Task requirements: Find every entry below that contains the string "Climatizacion", matching case exactly, and copy each of those lines.

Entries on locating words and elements
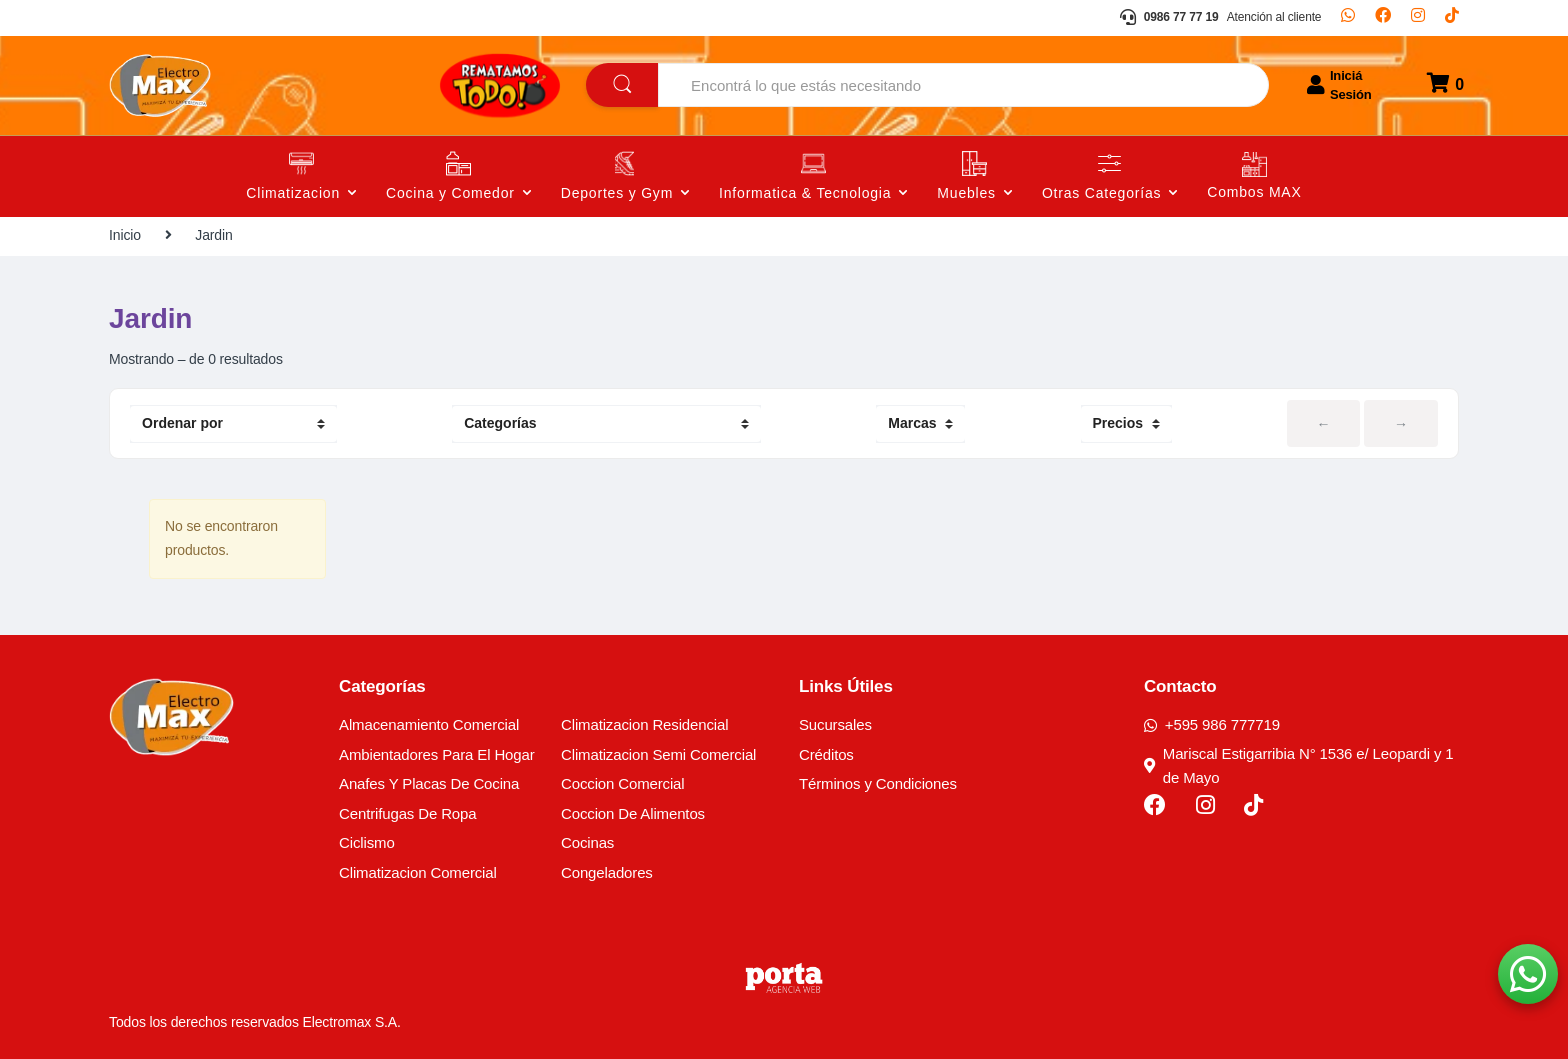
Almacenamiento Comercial (429, 724)
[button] (1528, 974)
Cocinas (587, 842)
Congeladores (607, 872)
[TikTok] (1452, 18)
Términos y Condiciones (878, 783)
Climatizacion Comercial (418, 872)
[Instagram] (1418, 18)
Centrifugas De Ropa (407, 813)
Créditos (826, 754)
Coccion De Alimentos (633, 813)
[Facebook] (1383, 18)
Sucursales (835, 724)
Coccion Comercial (623, 783)
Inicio (125, 235)
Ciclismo (367, 842)
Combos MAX (1254, 192)
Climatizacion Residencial (644, 724)
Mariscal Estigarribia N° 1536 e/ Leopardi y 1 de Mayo (1299, 765)
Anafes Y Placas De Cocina (429, 783)
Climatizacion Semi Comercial (658, 754)
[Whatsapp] (1348, 18)
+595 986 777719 (1212, 724)
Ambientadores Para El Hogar (437, 754)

Full output:
Climatizacion Comercial (418, 872)
Climatizacion Residencial (644, 724)
Climatizacion Semi Comercial (658, 754)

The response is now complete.